Task details:
Only one stretch of the records below should be repeated. It starts with the line containing "Given: Copy the" and goes on through the line containing "Task: Click the Bad Sensor motion icon", exactly as written.

Dataset extract:

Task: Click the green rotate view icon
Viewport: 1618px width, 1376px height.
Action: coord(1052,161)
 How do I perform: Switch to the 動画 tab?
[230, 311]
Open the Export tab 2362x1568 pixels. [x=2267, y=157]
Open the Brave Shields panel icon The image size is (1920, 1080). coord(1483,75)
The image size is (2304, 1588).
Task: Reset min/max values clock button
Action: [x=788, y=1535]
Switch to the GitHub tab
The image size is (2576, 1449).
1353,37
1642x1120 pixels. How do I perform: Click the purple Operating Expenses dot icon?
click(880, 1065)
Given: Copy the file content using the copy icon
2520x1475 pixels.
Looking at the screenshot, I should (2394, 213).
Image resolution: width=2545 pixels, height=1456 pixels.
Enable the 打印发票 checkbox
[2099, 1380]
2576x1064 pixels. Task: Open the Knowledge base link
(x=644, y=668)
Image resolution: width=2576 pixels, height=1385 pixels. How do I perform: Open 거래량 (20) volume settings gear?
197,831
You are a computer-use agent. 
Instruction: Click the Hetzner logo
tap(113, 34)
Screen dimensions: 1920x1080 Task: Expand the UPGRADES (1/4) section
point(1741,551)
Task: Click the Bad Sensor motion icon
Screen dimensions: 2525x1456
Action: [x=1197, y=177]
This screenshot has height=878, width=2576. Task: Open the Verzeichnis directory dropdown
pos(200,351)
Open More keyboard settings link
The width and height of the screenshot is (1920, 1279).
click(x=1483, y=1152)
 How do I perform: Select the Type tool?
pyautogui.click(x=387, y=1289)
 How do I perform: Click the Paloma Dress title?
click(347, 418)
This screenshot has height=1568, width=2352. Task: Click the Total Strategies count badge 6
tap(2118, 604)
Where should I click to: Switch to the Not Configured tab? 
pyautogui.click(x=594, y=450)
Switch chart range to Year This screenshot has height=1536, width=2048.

Problem solution:
Given: Copy the file content using the copy icon
2520x1475 pixels.
Looking at the screenshot, I should (2394, 213).
Image resolution: width=2545 pixels, height=1456 pixels.
Enable the 打印发票 checkbox
[2099, 1380]
2576x1064 pixels. Task: Open the Knowledge base link
(x=644, y=668)
Image resolution: width=2576 pixels, height=1385 pixels. How do I perform: Open 거래량 (20) volume settings gear?
197,831
You are a computer-use agent. 
Instruction: Click the Hetzner logo
tap(113, 34)
Screen dimensions: 1920x1080 Task: Expand the UPGRADES (1/4) section
point(1741,551)
Task: Click the Bad Sensor motion icon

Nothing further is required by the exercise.